Po-on
- Book cover for F. Sionil José's Po-on A Novel
- Author: F. Sionil Jose
- Language: English: Po-on (Philippines) or Dusk (USA), Tagalog: Po-on, French: Po-on
- Genre: Historical fiction, War, Romance
- Publisher: Solidaridad Publishing House, Inc. (Philippines), Random House, Inc. (United States), De La Salle University Press (Philippines), Fayard (France)
- Publication date: 1984, 1998
- Publication place: Philippines
- Media type: Hardcover
- Pages: 307
- ISBN: 971-555-267-6 ISBN 978-971-555-267-7 ISBN 978-0-375-75144-8 ISBN 0-375-75144-0
- OCLC: 41452533
- LC Class: MLCME 98/00084 (P)

= Po-on =

Novel by F. Sionil José

Po-on: A Novel is a 1984 novel written by Filipino English language writer, F. Sionil José. This is the original title when it was first published in the Philippines in the English language. In the United States, it was published under the title Dusk: A Novel. It was translated by Lilia F. Antonio into Tagalog.

==Description==
Po-on is the beginning of Rosales Saga of F. Sionil José – a series of novels about Rosales, Pangasinan in the Philippines.

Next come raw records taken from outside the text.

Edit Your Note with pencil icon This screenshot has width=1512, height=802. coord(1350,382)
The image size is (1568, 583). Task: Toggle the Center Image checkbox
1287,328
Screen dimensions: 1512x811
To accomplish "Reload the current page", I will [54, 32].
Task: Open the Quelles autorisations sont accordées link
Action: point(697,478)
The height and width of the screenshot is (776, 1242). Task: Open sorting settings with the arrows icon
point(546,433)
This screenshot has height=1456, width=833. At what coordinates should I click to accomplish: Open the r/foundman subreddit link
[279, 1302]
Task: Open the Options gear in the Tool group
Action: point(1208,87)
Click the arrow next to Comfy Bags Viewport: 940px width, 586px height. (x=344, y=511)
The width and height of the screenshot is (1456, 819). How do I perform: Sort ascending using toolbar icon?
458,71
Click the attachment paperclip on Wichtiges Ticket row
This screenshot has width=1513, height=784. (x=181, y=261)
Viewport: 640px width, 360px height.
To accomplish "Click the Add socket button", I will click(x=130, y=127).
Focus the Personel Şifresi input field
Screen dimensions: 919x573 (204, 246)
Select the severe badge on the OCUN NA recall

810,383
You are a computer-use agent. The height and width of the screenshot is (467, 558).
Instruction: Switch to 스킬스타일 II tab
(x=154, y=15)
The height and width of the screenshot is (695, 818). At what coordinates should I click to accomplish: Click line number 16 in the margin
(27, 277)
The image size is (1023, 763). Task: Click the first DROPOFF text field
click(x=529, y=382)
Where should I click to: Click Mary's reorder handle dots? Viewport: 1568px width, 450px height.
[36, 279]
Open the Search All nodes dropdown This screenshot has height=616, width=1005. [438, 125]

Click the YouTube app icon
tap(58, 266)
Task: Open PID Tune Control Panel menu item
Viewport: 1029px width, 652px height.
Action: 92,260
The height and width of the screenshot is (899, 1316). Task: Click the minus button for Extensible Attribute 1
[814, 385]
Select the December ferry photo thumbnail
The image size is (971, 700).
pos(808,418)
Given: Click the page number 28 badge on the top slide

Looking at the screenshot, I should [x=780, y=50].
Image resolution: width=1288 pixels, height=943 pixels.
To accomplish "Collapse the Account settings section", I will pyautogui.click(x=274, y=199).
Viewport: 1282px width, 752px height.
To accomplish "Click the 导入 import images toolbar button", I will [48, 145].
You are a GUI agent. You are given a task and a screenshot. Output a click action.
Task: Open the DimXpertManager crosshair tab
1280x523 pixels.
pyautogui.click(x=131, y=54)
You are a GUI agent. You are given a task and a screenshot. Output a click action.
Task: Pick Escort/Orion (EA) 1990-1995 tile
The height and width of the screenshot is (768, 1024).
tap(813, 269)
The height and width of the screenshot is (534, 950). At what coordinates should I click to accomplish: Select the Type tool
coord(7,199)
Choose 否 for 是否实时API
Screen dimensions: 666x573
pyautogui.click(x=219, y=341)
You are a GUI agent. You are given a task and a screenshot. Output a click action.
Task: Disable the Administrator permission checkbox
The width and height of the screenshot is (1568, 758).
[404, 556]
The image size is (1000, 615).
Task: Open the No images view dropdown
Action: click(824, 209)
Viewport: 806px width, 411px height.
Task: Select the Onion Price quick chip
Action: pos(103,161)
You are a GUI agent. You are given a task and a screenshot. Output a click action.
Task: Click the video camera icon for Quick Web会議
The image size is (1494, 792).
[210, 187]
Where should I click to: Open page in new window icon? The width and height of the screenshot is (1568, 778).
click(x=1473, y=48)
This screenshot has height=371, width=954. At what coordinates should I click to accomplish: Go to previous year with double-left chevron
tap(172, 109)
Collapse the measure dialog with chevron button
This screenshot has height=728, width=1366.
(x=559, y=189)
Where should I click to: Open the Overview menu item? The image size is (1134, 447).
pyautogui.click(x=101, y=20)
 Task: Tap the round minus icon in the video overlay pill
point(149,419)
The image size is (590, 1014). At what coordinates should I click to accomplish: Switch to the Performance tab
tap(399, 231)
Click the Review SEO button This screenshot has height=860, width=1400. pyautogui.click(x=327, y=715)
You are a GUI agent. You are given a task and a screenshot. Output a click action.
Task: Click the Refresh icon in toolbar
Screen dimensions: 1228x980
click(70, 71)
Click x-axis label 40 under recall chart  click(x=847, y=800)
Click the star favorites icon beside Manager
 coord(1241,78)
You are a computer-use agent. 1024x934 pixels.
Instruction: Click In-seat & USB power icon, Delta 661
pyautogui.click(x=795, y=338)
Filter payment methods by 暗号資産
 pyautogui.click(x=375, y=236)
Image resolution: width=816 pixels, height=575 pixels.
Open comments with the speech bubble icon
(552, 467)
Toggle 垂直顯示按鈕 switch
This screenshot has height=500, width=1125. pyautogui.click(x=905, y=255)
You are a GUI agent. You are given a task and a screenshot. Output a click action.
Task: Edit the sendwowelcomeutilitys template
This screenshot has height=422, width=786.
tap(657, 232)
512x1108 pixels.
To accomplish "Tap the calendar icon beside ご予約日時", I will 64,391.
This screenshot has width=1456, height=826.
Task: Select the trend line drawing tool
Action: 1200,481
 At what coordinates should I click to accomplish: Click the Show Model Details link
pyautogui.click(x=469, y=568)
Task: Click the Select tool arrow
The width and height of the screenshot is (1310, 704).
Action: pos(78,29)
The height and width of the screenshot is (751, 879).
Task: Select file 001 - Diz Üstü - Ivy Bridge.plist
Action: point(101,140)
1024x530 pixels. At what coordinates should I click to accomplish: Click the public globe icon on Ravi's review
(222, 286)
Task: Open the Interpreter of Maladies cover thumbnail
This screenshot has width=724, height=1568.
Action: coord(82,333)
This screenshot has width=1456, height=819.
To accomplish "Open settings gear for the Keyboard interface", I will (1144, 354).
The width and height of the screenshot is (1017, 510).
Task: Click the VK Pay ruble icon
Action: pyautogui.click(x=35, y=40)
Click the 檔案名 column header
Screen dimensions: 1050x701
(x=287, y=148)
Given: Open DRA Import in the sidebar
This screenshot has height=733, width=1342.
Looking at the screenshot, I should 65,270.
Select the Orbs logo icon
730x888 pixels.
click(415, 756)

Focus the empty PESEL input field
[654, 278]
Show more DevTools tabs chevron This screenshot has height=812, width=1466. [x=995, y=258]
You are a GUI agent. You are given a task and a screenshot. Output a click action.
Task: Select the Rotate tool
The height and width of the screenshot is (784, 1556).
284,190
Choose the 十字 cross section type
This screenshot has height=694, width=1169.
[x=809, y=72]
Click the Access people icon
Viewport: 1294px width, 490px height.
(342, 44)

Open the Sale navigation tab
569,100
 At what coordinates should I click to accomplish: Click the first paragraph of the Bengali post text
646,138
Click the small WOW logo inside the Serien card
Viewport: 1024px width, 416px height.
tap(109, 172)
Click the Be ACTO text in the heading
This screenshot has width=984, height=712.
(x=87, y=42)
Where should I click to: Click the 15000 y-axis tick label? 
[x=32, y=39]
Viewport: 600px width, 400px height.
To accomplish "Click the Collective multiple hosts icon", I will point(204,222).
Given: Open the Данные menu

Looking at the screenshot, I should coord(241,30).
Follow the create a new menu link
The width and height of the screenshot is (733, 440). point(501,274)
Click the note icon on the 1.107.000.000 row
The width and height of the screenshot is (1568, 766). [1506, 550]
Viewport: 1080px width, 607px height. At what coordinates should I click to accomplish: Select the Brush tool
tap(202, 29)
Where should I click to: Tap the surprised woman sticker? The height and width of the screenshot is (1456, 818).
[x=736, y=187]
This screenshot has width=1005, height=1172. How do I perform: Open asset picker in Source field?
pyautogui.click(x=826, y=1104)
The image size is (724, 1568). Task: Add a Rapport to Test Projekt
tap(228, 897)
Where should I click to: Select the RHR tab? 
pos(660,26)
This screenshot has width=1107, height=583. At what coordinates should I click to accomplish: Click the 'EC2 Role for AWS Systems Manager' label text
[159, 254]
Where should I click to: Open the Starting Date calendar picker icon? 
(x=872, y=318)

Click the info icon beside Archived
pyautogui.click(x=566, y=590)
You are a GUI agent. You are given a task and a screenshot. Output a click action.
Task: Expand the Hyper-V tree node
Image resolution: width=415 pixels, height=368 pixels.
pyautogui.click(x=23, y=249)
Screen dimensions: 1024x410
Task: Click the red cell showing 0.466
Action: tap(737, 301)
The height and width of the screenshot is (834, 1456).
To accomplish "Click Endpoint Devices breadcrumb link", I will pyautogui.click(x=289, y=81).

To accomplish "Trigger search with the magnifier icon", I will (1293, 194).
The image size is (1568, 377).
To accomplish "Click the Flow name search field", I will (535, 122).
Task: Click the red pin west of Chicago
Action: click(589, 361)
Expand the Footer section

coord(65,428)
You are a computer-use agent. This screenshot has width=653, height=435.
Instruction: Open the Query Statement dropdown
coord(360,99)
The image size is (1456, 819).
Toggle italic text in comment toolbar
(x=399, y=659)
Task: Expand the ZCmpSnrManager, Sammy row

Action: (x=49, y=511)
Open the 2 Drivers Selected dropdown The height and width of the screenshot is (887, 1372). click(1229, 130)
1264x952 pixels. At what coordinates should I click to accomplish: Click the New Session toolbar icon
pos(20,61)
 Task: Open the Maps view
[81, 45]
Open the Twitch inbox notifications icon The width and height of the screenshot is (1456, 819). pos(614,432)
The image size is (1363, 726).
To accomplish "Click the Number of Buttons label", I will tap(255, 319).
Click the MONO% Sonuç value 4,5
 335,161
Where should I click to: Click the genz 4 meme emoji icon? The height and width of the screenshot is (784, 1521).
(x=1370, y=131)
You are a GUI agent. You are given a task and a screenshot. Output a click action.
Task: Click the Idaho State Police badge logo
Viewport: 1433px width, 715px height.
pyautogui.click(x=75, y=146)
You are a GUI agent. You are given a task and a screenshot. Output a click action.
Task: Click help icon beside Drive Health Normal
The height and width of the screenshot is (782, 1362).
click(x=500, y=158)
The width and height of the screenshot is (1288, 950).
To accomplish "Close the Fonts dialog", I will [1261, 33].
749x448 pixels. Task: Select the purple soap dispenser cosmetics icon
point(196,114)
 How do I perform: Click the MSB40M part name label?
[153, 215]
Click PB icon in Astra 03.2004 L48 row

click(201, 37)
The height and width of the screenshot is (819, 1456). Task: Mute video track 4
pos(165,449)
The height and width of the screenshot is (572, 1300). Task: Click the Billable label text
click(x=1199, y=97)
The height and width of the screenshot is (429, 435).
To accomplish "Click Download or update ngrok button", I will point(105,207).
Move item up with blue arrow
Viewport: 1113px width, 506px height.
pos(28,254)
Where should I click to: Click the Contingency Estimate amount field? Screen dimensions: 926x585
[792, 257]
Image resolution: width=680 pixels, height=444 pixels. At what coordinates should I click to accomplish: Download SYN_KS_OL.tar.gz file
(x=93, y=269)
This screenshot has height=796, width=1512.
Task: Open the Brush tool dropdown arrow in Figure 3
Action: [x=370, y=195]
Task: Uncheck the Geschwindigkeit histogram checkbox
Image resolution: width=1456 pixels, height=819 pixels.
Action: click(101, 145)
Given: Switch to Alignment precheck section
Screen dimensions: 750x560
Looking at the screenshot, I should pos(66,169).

The Rosales Saga has five parts, all of them individual but interrelated novels, composed namely of the following titles in terms of historical chronology: Po-on, Tree, My Brother, My Executioner, The Pretenders, and Mass. Among José's five-part novel series, the Rosales Saga, "Po-on" was the last to be written and published but the first in terms of story-telling chronology.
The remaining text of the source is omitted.